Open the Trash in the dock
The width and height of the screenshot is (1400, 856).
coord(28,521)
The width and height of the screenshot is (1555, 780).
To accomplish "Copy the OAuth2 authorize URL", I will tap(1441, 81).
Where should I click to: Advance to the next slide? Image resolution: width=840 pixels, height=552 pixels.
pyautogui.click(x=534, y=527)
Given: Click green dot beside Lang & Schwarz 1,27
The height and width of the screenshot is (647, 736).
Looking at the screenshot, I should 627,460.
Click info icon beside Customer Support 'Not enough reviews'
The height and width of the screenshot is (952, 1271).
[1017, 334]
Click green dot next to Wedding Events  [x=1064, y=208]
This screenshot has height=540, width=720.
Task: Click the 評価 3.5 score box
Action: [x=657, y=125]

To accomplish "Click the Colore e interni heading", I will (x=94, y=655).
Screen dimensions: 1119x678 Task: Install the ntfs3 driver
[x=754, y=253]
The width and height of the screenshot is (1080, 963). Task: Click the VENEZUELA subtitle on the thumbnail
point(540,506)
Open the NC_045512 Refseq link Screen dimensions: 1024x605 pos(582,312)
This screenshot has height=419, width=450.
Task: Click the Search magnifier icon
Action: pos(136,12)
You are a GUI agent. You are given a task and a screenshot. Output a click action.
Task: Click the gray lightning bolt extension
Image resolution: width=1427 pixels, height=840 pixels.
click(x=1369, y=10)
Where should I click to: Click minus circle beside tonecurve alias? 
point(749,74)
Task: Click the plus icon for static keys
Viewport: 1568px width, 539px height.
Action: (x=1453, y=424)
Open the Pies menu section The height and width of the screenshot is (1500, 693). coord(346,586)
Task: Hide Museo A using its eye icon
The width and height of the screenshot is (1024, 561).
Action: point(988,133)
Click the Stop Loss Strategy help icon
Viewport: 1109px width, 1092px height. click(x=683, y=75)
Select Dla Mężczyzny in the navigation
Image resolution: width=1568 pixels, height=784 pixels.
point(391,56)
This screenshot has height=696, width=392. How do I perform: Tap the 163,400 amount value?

※

WHAT TO WORK ON: If a line in the data above holds the string "accomplish", report that line.

SOLUTION TO THE PROBLEM:
To accomplish "Copy the OAuth2 authorize URL", I will tap(1441, 81).
To accomplish "Click the Colore e interni heading", I will (x=94, y=655).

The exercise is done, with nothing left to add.